Films illustrés par Gwendoline Clossais FacebookTwitter
01/02/2002
Mots-clés : critique de cinéma,
 

Sur la pointe du coeur de Anne Lévy-Morelle

 Transcender le réel
Son premier long-métrage, le Rêve de Gabriel, a cartonné dans les salles de cinéma, où quasiment personne ne l'attendait. Au départ de la passionnante histoire d'une vie, Anne Lévy-Morelle,qui aime passer de l'autre côté du miroir pour, comme elle le dit elle-même, " voir les choses derrière les choses ", partageait de manière simple et vivante tout un questionnement sur le sens de la vie, la véritable nature humaine et sa place dans l'ordre des choses.
Son nouveau film, Sur la pointe du coeur, pourrait à première vue passer pour l'antithèse du Rêve de Gabriel sous de nombreux aspects formels. Il est aussi urbain que le Rêve... était rural, il se passe à notre porte alors que la Patagonie est à des dizaines de milliers de kilomètres, et, au lieu du destin d'un individu, la cinéaste aborde ici ses réflexions sur base d'un projet beaucoup plus collectif. Mais au fond, Sur la pointe du coeur se situe dans la droite ligne du précédent.
Le film se passe dans l'hôpital Saint-Pierre, à Bruxelles. Comme autant de petites souris attachées aux pas du personnel soignant, Anne Lévy-Morelle et son équipe arpentent le labyrinthe des couloirs, pénètrent dans les grandes salles, nous entraînent dans les multiples recoins et surtout observent, écoutent, enregistrent.
Aux antipodes de l'esprit voyeuriste de certains reportages sensationnalistes, la cinéaste filme avec beaucoup de sensibilité et de pudeur les moments de souffrance et de détresse, cachant autant que possible les visages des patients, et laissant entre eux et nous la distance du recul nécessaire. Elle écoute les membres du personnel parler de leur travail, de ses difficultés, de ses joies et de ses peines. Ce personnel est montré de manière très humaine : disponible, attentionné, prenant le temps. Une vision certes idyllique de la réalité hospitalière, mais une subjectivité qu'on lui pardonnera puisque le coeur du film n'est pas là. L'hôpital est le lieu mais non le sujet qui intéresse Anne Lévy-Morelle. Elle le répète à qui veut l'entendre, Sur la pointe du coeur est un film sur l'art de traverser les murs (pour en savoir plus sur cette notion centrale du film, voyez l'interview de la réalisatrice dans ce numéro).

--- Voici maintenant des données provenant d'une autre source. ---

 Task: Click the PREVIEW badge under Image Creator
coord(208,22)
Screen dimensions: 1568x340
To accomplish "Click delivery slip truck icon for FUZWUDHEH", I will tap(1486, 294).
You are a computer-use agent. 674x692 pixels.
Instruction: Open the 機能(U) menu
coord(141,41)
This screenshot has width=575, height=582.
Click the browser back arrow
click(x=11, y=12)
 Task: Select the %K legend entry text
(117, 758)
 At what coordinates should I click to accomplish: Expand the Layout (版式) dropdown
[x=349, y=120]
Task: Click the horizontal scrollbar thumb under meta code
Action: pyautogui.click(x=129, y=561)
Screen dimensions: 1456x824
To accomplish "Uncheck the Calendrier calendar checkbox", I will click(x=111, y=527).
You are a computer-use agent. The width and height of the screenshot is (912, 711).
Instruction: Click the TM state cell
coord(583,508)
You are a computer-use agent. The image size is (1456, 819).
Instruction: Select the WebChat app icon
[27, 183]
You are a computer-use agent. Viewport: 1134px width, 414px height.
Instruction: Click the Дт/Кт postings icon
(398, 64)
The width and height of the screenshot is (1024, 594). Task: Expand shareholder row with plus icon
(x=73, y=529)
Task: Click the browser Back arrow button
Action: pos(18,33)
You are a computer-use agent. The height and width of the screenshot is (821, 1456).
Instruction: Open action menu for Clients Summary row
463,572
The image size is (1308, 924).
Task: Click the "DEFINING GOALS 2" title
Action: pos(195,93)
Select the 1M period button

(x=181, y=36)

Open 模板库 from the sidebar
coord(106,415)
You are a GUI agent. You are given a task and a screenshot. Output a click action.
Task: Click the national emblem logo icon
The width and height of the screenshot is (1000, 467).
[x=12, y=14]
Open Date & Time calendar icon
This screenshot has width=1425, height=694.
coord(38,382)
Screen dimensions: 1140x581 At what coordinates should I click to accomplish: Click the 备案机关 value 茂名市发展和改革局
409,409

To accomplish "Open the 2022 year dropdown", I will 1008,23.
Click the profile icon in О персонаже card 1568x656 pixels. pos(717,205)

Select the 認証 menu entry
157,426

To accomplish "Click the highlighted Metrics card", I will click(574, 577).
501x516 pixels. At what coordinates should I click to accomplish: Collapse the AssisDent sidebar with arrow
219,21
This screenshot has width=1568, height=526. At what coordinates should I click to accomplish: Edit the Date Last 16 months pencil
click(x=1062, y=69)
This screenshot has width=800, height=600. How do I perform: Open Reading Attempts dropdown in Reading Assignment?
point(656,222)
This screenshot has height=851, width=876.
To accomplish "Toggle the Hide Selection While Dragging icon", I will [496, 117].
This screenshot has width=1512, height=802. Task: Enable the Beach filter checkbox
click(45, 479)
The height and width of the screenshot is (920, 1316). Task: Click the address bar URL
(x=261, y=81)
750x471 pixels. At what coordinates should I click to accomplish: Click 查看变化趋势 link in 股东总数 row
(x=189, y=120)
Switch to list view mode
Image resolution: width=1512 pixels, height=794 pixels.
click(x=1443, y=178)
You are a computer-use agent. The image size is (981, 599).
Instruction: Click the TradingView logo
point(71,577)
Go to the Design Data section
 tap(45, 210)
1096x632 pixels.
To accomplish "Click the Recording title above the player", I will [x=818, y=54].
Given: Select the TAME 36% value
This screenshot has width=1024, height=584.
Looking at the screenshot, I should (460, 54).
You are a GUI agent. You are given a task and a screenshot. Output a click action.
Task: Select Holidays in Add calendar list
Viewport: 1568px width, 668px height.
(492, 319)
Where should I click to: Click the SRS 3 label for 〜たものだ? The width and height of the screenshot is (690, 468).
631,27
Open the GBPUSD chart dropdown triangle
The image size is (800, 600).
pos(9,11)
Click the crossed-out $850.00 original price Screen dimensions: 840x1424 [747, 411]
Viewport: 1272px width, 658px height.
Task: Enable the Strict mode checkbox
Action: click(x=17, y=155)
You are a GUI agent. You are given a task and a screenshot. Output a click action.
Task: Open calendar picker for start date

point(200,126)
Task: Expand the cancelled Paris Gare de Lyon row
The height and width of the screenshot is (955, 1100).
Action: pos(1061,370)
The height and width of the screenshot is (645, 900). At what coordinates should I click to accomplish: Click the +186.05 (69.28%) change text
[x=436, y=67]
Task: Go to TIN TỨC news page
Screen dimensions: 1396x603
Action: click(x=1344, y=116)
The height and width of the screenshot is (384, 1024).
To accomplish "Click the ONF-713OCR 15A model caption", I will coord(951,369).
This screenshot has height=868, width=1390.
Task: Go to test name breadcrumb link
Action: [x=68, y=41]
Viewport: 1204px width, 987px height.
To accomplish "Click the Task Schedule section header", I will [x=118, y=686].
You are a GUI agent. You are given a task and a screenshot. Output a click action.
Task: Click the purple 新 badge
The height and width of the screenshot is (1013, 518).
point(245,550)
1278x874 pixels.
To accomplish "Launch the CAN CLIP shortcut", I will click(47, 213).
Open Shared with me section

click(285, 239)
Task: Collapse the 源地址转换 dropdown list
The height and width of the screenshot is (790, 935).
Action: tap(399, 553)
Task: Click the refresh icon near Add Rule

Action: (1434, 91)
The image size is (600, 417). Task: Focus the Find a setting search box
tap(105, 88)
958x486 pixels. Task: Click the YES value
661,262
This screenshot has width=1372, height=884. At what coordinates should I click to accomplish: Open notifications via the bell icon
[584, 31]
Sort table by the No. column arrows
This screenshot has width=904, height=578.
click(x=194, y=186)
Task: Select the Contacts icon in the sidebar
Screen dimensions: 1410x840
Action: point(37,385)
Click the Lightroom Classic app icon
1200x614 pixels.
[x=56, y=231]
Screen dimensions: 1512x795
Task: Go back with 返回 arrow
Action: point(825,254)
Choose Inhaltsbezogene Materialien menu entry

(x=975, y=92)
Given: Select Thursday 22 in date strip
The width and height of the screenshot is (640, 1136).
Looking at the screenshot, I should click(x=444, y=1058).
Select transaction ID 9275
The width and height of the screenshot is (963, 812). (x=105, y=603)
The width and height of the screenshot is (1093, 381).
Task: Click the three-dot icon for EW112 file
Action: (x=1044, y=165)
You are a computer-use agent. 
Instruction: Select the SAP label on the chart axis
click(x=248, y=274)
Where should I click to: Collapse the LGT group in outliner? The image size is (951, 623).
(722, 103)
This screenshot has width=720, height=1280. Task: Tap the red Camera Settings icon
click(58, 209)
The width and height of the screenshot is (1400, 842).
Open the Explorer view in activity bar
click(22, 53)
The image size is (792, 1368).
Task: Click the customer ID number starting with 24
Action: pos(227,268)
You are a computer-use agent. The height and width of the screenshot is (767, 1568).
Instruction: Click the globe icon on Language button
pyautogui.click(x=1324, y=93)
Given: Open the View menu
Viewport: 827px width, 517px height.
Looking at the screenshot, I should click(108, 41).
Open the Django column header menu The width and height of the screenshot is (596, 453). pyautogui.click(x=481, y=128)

À certains moments, le film peut paraître proche de l'enquête documentaire, rythmé par les dialogues avec le personnel soignant. Mais plutôt que le quotidien trivial, ce que ces hommes et femmes racontent, c'est ce que représente pour eux ce métier, pourquoi ils le font, comment ils l'aiment, ce qu'ils y trouvent. Et derrière la réalité crue de l'hôpital, on sent que la réalisatrice cherche à nous faire partager autre chose, de l'ordre du sens.
Elle le fait avec un certain lyrisme personnel, illustré par un commentaire en voix off (dit par Marie Trintigant) qui est un peu sa vision, écrite au fur et à mesure de la structuration du film et qui lui sert de liant.
Cette structuration extrêmement forte (en sept portes) est une des caractéristiques remarquables de Sur la pointe du coeur. Le film s'est récrit, reconstruit au montage.
Il ne pouvait d'ailleurs pas en être autrement avec un tel sujet, qui n'a rien de linéaire. C'était d'autant moins évident qu'il était très difficile de dégager un fil conducteur sur lequel on pouvait raccrocher les choses. La réalisatrice et sa monteuse ont abattu en post-production un travail impressionnant de reconstruction, d'organisation des plans (à ce sujet, nous vous renvoyons également à l'interview de la réalisatrice dans le présent numéro). Travail difficile mais nécessaire pour mettre ces réflexions quasi métaphysiques dans une forme qui se veut quand même narrative, avec un parcours structuré à la fois par la juxtaposition et par les interventions de la voix off.
Digression poético-philosophique à forme libre, Sur la pointe du coeur élève encore d'un cran le niveau de réflexion d'Anne Lévy-Morelle, C'est une oeuvre un peu austère, délicate, mais d'une extraordinaire richesse humaine. Il pousse le spectateur à remettre en cause ses croyances, ses ambitions, ses envies. En effet, il n'est jamais trop tôt ni trop tard pour appréhender ce qu'est vraiment sa vie et chercher à traverser les murs.